- Abbreviation: dpp
- Leader: Johan Golden and Atle Antonsen
- Founder: Johan Golden and Atle Antonsen
- Founded: 2000
- Dissolved: 2001
- Ideology: Satire Direct democracy

= The Political Party (Norway) =

The Political Party (Det politiske parti) was a satirical political party that was active in Norway from 2000 to 2001. It was established by comedians Johan Golden and Atle Antonsen. The party made its entry in Norwegian politics during the 2001 Norwegian parliamentary election. The two leaders were noted for introducing slogans like "Atle Antonsen — Working for all the people" and "Johan Golden — Your slave in parliament". Golden was also fronted as the party's candidate for Prime Minister.

According to the party's platform, any representative of the party elected to parliament was to vote whatever the people wanted him or her to vote. To find out what the people wanted, they were to hold a poll on their web-site for every parliamentary issue the party got involved in. They also claimed that, were the people to vote 70% in favour and 30% against an issue, they would work 70% for it and 30% against it. Thus, the Political Party in some sense promoted the thought of direct democracy. The party program states that the Political Party is founded on the ideals of freedom, justice and politics.

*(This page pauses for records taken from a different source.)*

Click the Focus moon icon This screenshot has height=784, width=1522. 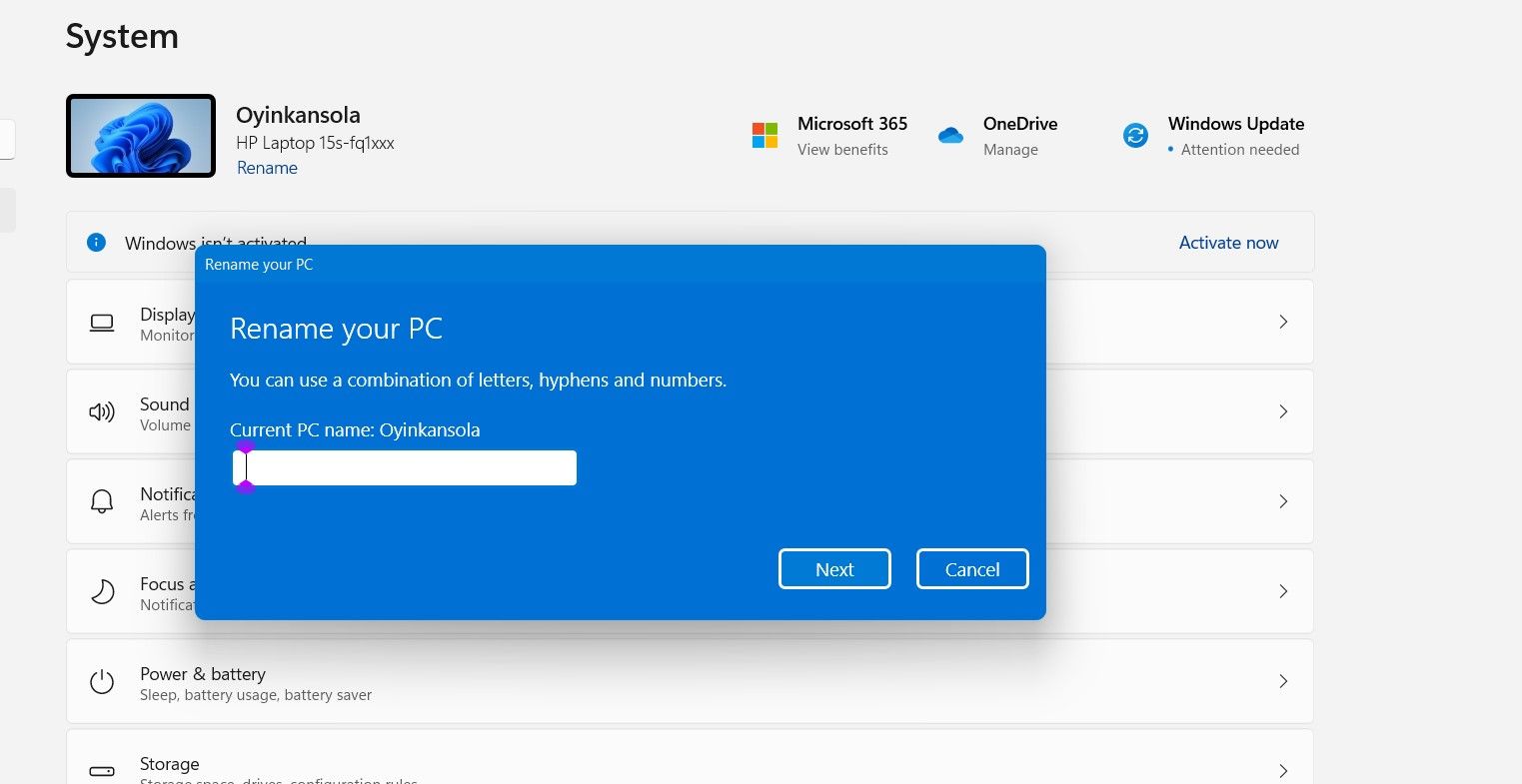tap(102, 592)
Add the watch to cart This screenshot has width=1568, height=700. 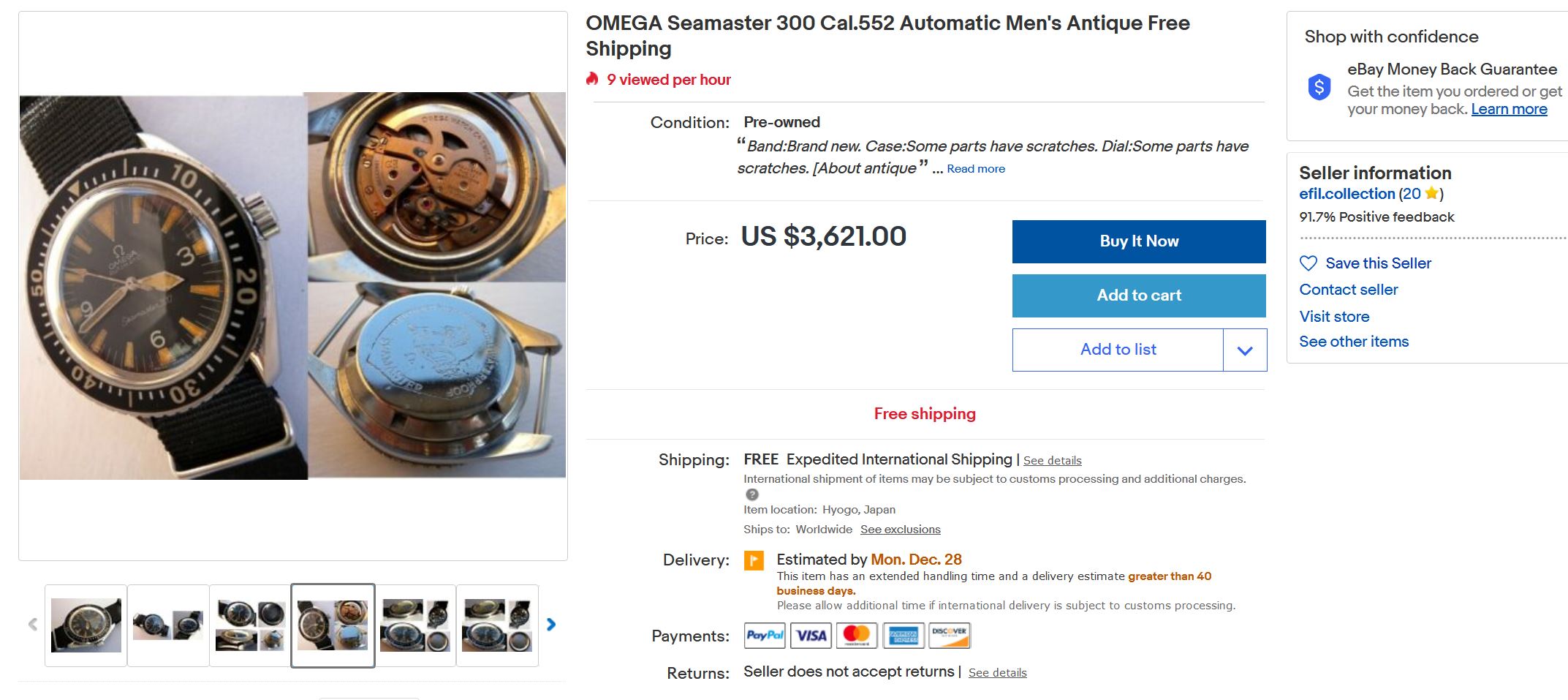(1138, 296)
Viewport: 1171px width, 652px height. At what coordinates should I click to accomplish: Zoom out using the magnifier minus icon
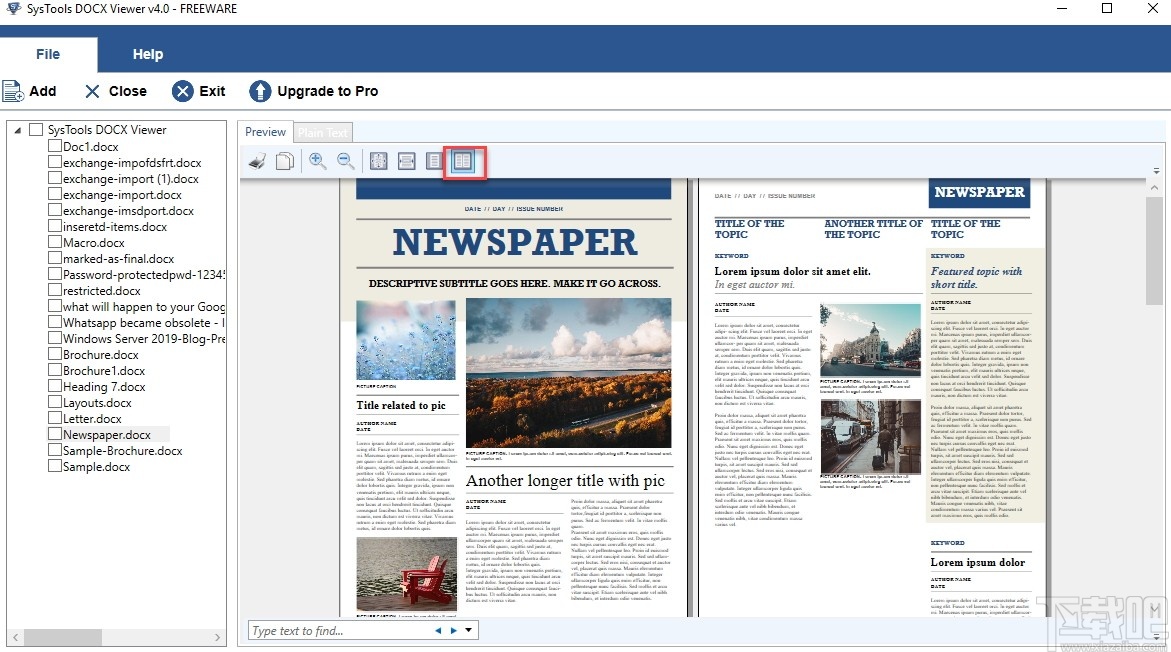[x=346, y=160]
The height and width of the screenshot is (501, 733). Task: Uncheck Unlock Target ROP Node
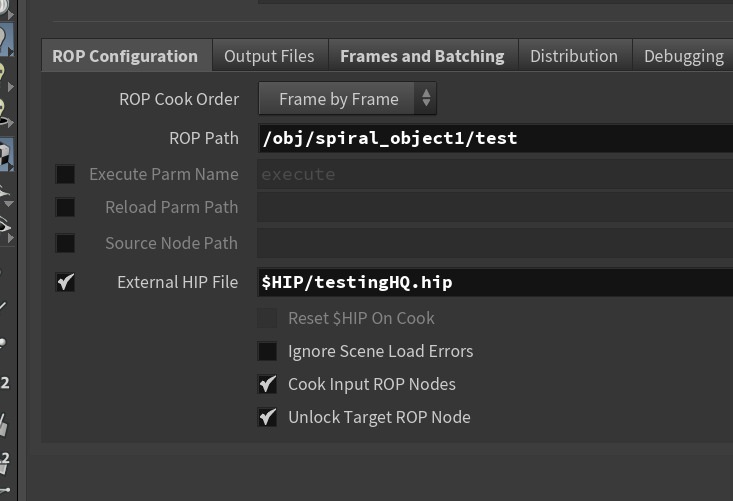click(267, 417)
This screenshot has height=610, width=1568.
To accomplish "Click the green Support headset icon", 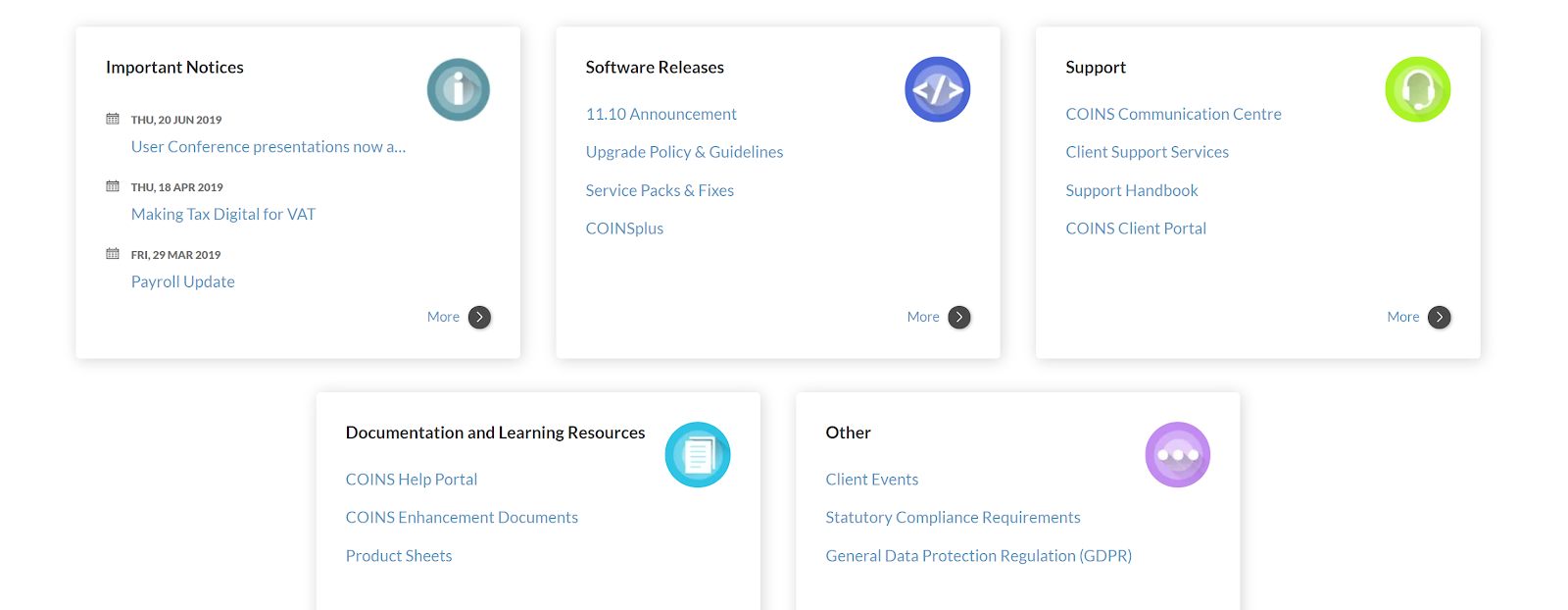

In the general election of 2001, the party got nearly 1% of all votes made. The result was rather different in the school-elections where the Political Party got 8% of the votes. If these had been parliamentary elections, the party would have gained approximately 12 representatives in parliament.

The Political Party was active only in the general election of 2001.

== Electoral results ==

| Election | % of total votes | # of seats won | # of total votes |
|---|---|---|---|
| 2001 | 0.77 | 0 | 19,457 |

==Notes==
An electoral propaganda poster that depicts the Political Party's idea of direct democracy.